According to the APAF1 background text, when did APAF1-deficient embryos die?

§ Selected passage:
^^^^

APAF1 Research Reagents

APAF1 Background

Apoptotic protease-activating factor 1 (APAF1) is a cytoplasmic protein in humans that is encoded by the APAF1 gene. APAF1 is a multi-domain adapter protein containing a caspase recruitment domain (CARD), followed by a nucleotide-binding ＆ oligomerization domain, a short helical motif, and several copies of the WD40 repeat domain ^[1][2][3]. ATPase domain of APAF1 is homologous to CED-4 in Caenorhabditis elegans. APAF1 normally presents an inactive monomer with locked conformation bound to dATP or ATPT ^[4]. During the intrinsic or mitochondrial pathway of apoptosis, APAF1 oligomerizes in the presence of dATP in response to cytochrome c release and recruits procaspase-9 ＆ caspase-3 to form apoptosome, eventually leading to apoptosis. APAF1 is, therefore, a crucial player in development due to its mediation of the mitochondria-dependent apoptosis. Although no alterations were observed in heterozygous mice, APAF1 deficient embryos died between embryonic day 16 and postnatal day 0 ^[5]. Abnormal Apaf-/- embryos were found at embryonic day 11.5, and later they showed alterations of the development of many organs ^[5]. The hypomorphic allele of APAF1 has reported causing reduced levels of the normal APAF1 transcript, thus affecting the neural tube development and fog (forebrain overgrowth) ^[6][7]. Results showed that either the absence of APAF1 or downregulation of APAF1 (below 50%) is deleterious for the development causing milder effects compatible with life and with possible links to human diseases ^[8]. Moreover, Soengas and his coworkers found that APAF1 or caspase-9 inactivation substitutes p53 loss in promoting the oncogenic transformation of myc-expressing cells by analyzed p53-null, Apaf1-null, and caspase-9-null MEFs ^[9]. Frame-shift mutations in the APAF1 gene were detected at low frequencies (13-15%) in gastrointestinal cancer (microsatellite mutator phenotype) ^[10].

^^^^

§ Listed entries:
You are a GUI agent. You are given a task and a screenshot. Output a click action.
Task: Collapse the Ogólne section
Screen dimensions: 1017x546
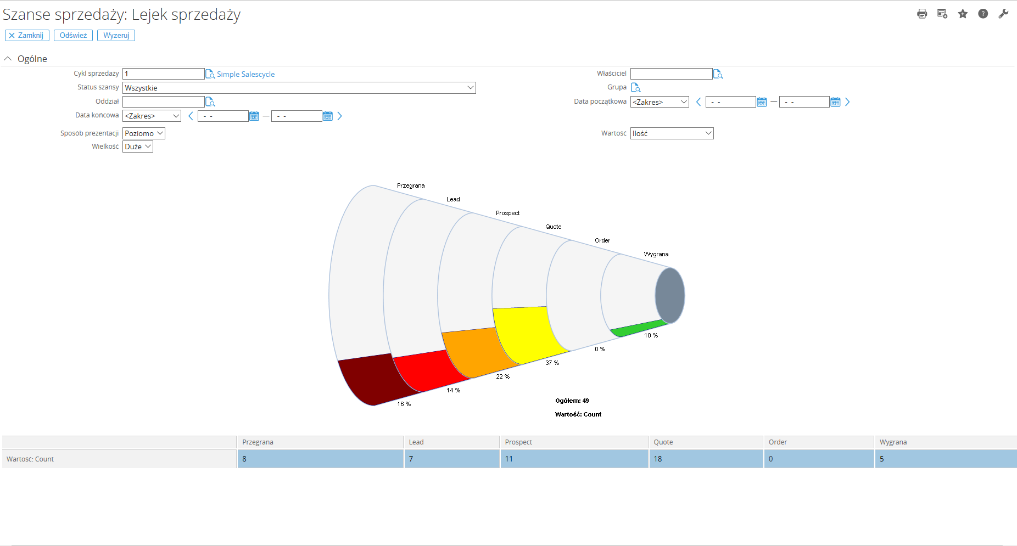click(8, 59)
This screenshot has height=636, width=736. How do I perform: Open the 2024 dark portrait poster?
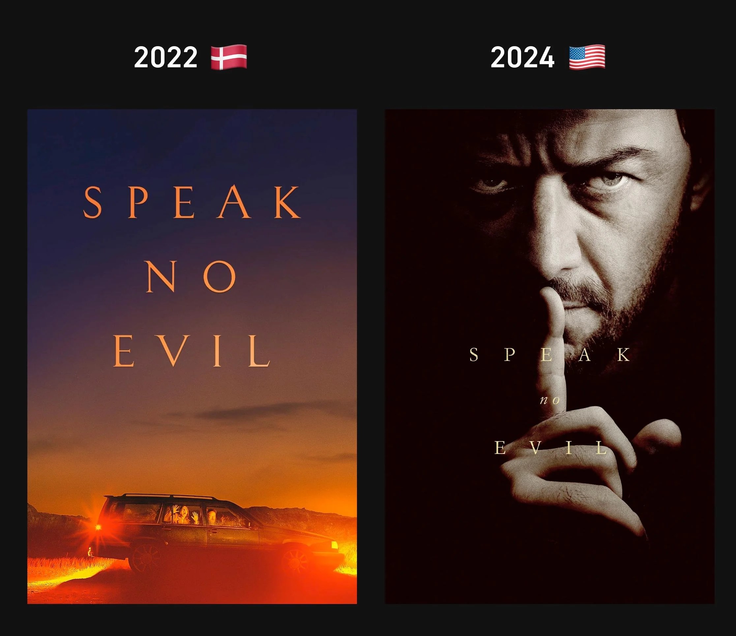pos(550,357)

^^^^

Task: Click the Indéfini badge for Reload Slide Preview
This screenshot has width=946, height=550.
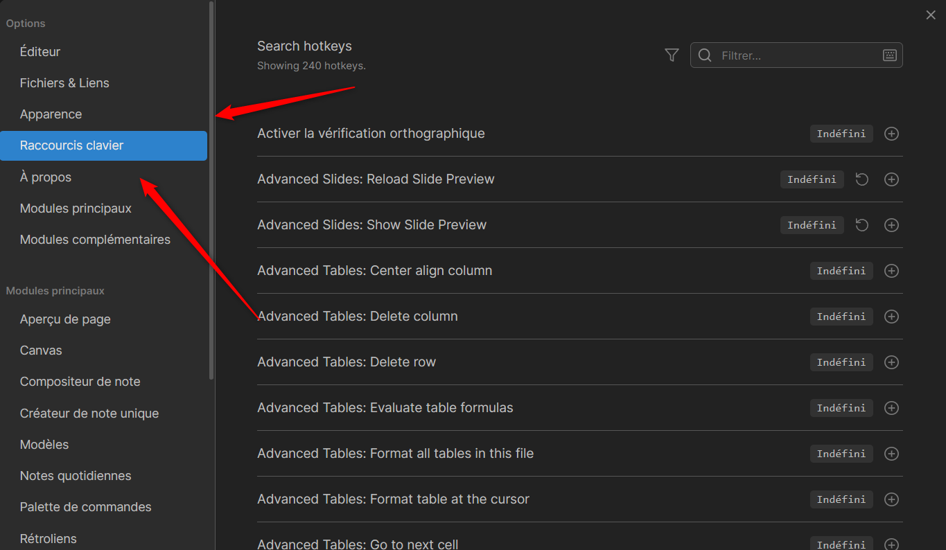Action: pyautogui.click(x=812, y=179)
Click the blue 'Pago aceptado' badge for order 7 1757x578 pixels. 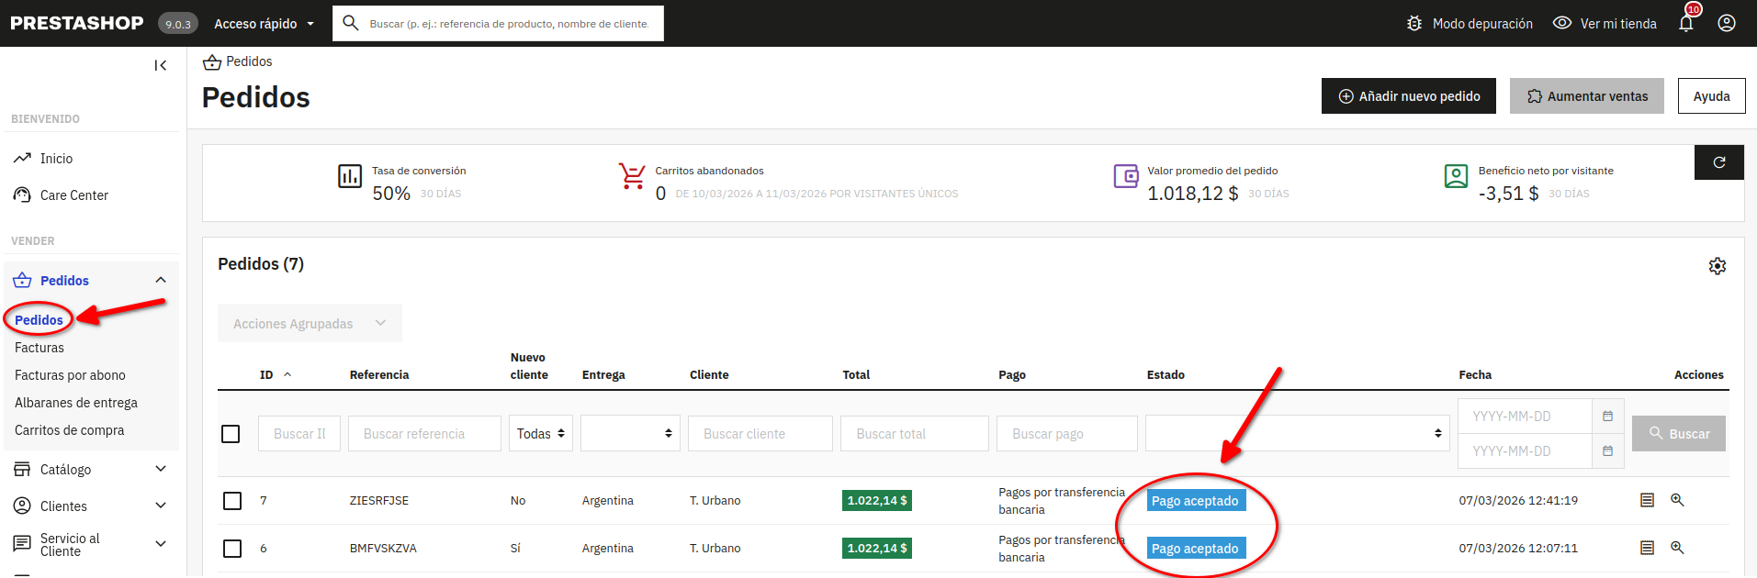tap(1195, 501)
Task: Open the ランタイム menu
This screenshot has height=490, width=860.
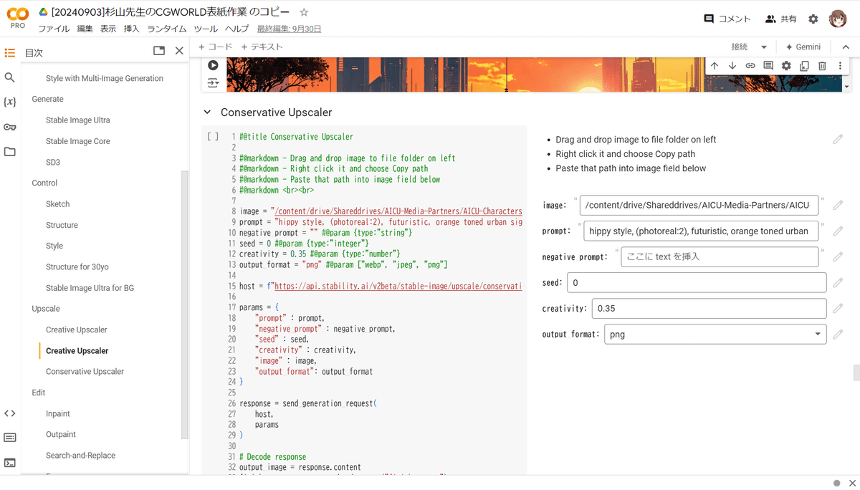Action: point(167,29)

^^^^

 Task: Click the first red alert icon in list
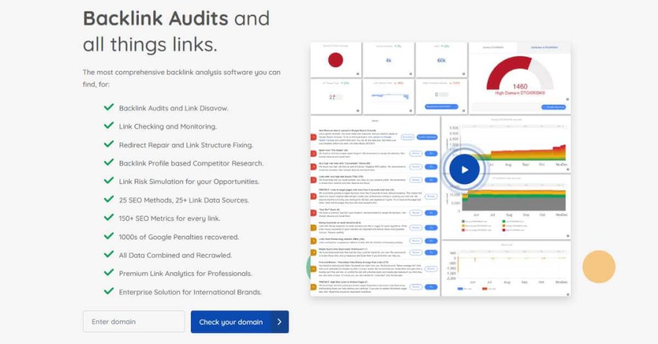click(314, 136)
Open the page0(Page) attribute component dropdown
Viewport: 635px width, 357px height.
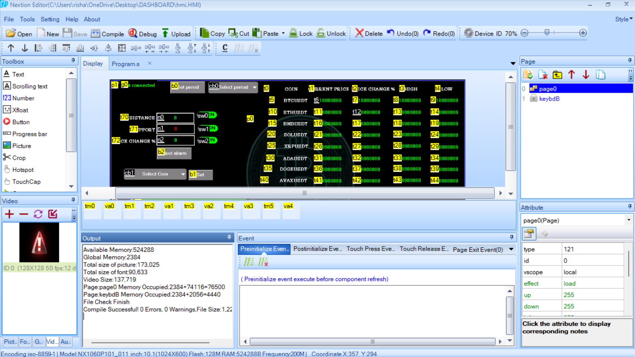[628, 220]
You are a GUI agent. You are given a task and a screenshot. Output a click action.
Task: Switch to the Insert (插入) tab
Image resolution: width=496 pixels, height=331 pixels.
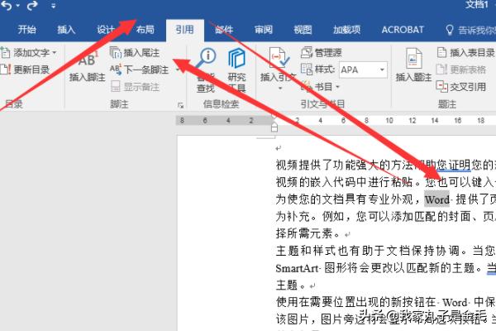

^^^^

§ Your solution: They died between embryonic day 16 and postnatal day 0.